Rétrospective 2022

Pierre Sopor 6 janvier 2023

Une année de plus qui s'achève, c'est surtout une année de moins avant la mort. Libéré de ce poids qui quitte nos épaules courbées, c'est donc l'esprit plus léger que nos chroniqueurs jettent un traditionnel regard en arrière pour vous livrer nos souvenirs musicaux sur l'année écoulée.

Après deux ans de paralysie, 2022 devait marquer une espèce de retour à la "normale". Une promesse de reprise de concerts qui s'accompagnait donc aussi de sorties parfois retenues par des groupes qui attendaient de pouvoir tourner. Finalement, la reprise a été mi-figue, mi-raisin : des conditions différentes d'un pays à l'autre empêchant de prévoir sereinement une tournée, un public pas toujours présents pour diverses raisons (lassitude après trop de reports ? Angoisse de retrouver la foule ?)... Résultat : encore beaucoup de dates annulées ou repoussées ou des concerts qui peinent à remplir des salles qui ont sacrément morflé. Si à Paris, "ça va", il y a souvent assez de monde, c'est loin d'être le cas partout. A l'heure où frimer sur les réseaux sociaux en disant que tout a été formidable et extraordinaire histoire de paraître sous son meilleur jour est la norme, plusieurs artistes ont néanmoins tiré la sonnette d'alarme : tourner est de plus en plus risqué et difficile. Si on veut continuer à pouvoir voir des artistes indépendants, il est urgent d'aller les soutenir sur scène et de ne pas se déplacer uniquement pour les énormes événements.

§ **Données fournies**:
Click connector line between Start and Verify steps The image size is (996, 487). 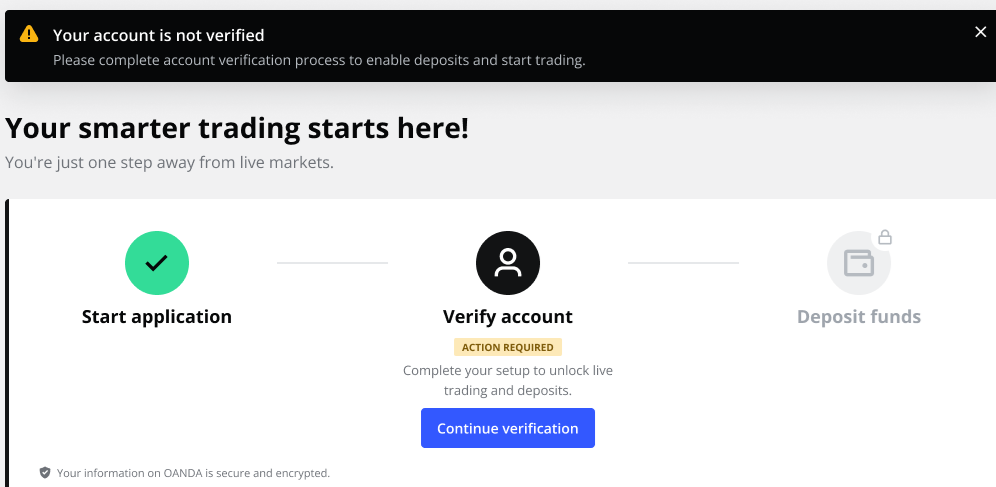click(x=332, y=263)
==
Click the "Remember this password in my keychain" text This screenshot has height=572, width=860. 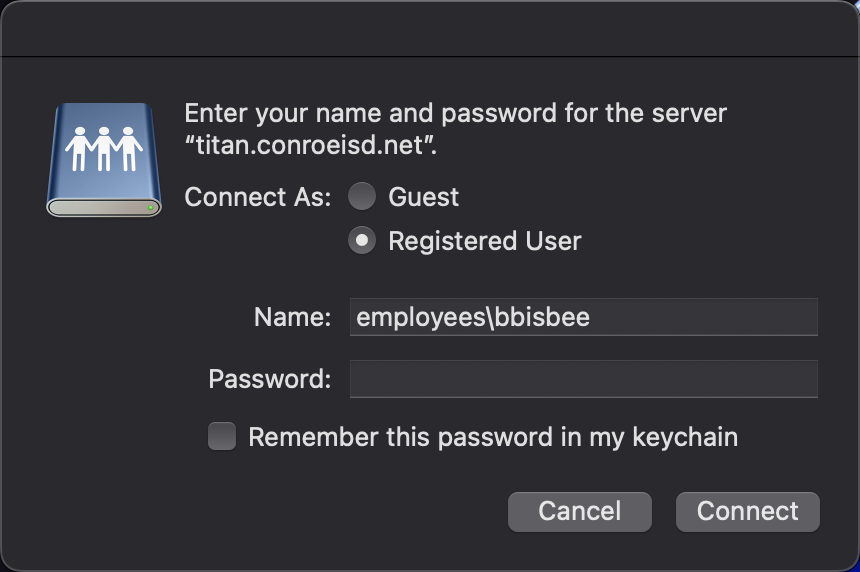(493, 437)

§ **Objectif de l'exercice**:
Rédigez la suite de la rétrospective musicale 2022 en commençant juste après sa dernière phrase.

§ **Réponse proposée**:
Pierre Sopor :

Personnellement, comme régulièrement ces derniers temps, je retiens de 2022 des déceptions inattendues. TOOL à Bercy ? Gâché par le son catastrophique de l'Accor Arena (trop de basses, la batterie du génial Danny Carey en devenait insupportable), le concert m'a fait l'impression d'un long étalage de moyens où l'odeur du business prend hélas le pas sur l'artistique (les prix aberrants du merch, un show lumière clinquant mais pas convaincant qui utilisait trop rarement la largeur de la scène, limitant l'ampleur du spectacle). NINE INCH NAILS au Hellfest ? Très bien. Comme d'hab. Pro, carré, puissant. La routine, quoi. DEAD CAN DANCE au Rex ? Entre la salle surchauffée, les sièges minuscules, la horde de boomers qui filment le concert sur un smartphone pourri et le lourdingue qui braille "happy birthday Lisa !" entre chaque titre (jusqu'à ce que Brendan Perry le recadre d'un "en fait, c'était hier"), impossible d'apprécier. Si on m'avait dit que je ressortirais relativement indifférent de concerts de TOOL et NIN et qu'en plus Rob Zombie et Tim Burton sortiraient respectivement un nanar embarrassant et une série moisie en s'inspirant dans des objets cultes des 60's... Quand le charme des icônes d'hier n'opère plus, cela veut-il dire que la crise d'adolescence prend fin? Ou commence-t-elle seulement ?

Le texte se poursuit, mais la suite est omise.